Una manciata di secondi dopo, la porta cigolò appena mentre veniva socchiusa e Luca si girò, stiracchiando le braccia fuori dalle coperte. Se ne pentì quasi subito, con la pelle d'oca per il freddo della stanza e Anna che lo fissava sorridente appoggiata contro lo stipite.
«Freddo!» ridacchiò Luca, rimettendo le braccia al caldo, lo sguardo che scivolava come una carezza lungo la figura in penombra di Anna.
Nella poca luce della stanza, con l'alba che si faceva faticosamente strada tra le nuvole grigie, Anna sembrava perdersi nel maglione di Luca, troppo grande per lei, con le maniche troppo lunghe e l'orlo che le arrivava a metà cosce e lo scollo che le lasciava scoperta una spalla.
«Bel maglione!» commentò lui.
Anna allargò le braccia e il maglione si tese sul suo corpo scoprendole un po' di più le gambe. «Oh, non ti dispiace che io l'abbia preso, vero?» chiese con un'aria dubbiosa che era palesemente finta.
Luca si tirò su puntellandosi su un gomito e stette al gioco, finse di pensarci con un sopracciglio inarcato e un labbro masticato tra i denti.
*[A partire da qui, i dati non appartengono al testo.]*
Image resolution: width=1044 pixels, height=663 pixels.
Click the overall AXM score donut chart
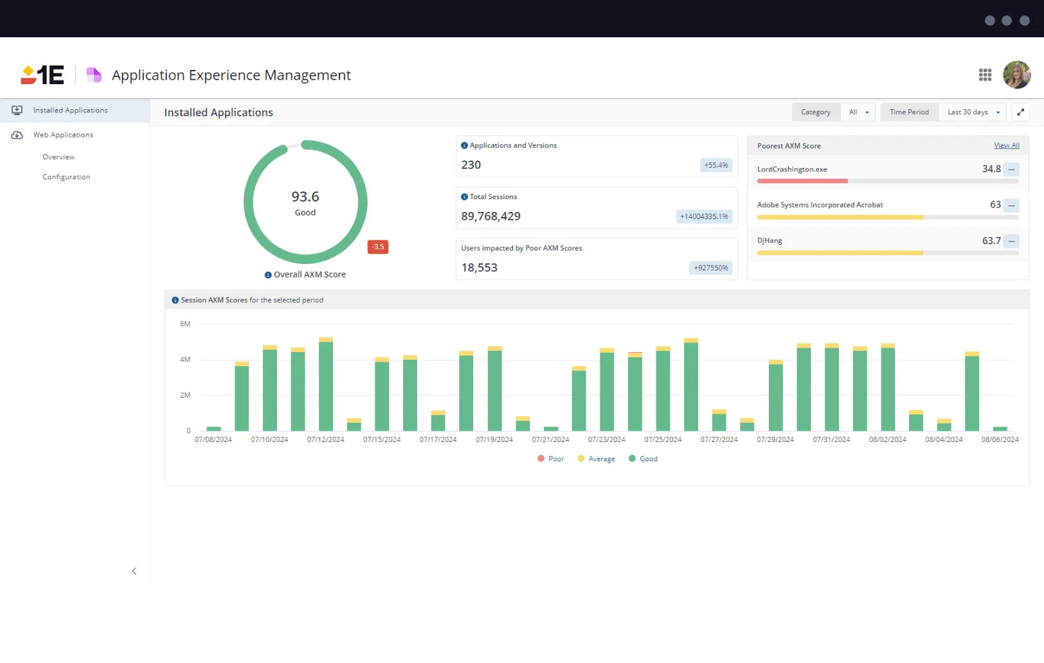point(305,202)
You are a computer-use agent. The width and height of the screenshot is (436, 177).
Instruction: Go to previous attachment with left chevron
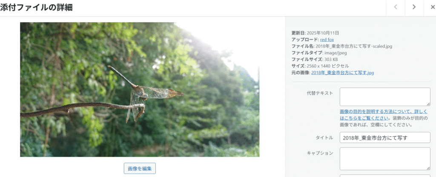click(x=396, y=8)
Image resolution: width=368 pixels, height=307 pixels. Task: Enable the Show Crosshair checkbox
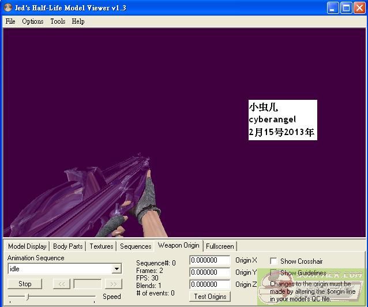[274, 261]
«Mmm, no!» concesse alla fine, un'altra lunga occhiata scivolata sulla lana fitta e le gambe nude.
«Sicuro? Perché se no, puoi sempre venire qui a riprendertelo...» propose Anna, tirando l'orlo da un lato.
Luca neanche finse di ragionarci su, solo si lasciò cadere sul cuscino e rise.
«Non pensarci nemmeno! Non ho nessuna intenzione di uscire dal letto alle...» e si sporse per guardare la sveglia sul comodino, «...alle 6 del mattino per riprendermi un maglione. Però, se proprio ci tieni a restituirmelo, puoi sempre venire tu qui...»
Lasciò il discorso in sospeso e le coperte frusciarono piano al suo fianco, mentre ne spingeva un lembo in basso a scoprire le lenzuola sgualcite. Stavolta fu Anna a fingere di pensarci, come se lo stipite della porta e il pavimento freddo sotto i piedi potessero davvero essere un'alternativa allettante rispetto al letto e le coperte e il corpo caldo di Luca.
E Luca sorrise soddisfatto quando se la ritrovò accanto, le gambe fredde e il maglione morbido contro la pelle, mentre si lasciava baciare lentamente, con una calma che quella notte non avevano avuto. Le mani esigenti e impazienti di qualche ora prima, ora erano tenere e dispensavano carezze al ritmo voluttuoso dei loro baci.
E mentre si intrufolava sotto il maglione di lana, Luca si chiese distrattamente che senso aveva avuto aspettare così tanto, farsi così tanti problemi e così tanto del male, a negare e rifiutare e sbagliare. Dovevano finire così, lo avevano sempre saputo, a condividere una casa, un letto, una vita, la stessa famiglia e quell'amore a cui prima o poi avrebbero dovuto cedere. Perché lei era qualcosa scivolata sotto pelle e nello stomaco e nel cervello, più o meno da quando si erano incontrati; perché lei era sopravvissuta a tutto, indelebile come una cicatrice o un tatuaggio del cuore; perché lei era indispensabile e lui lo aveva ammesso. Il suo orgoglio e l'amor proprio e lo spirito di conservazione se ne sarebbero fatti una ragione e, mentre le sue mani si facevano strada sotto il maglione di lana e scorrevano innamorate lungo la schiena di Anna, Luca sapeva che sarebbe stata la cosa più semplice del mondo.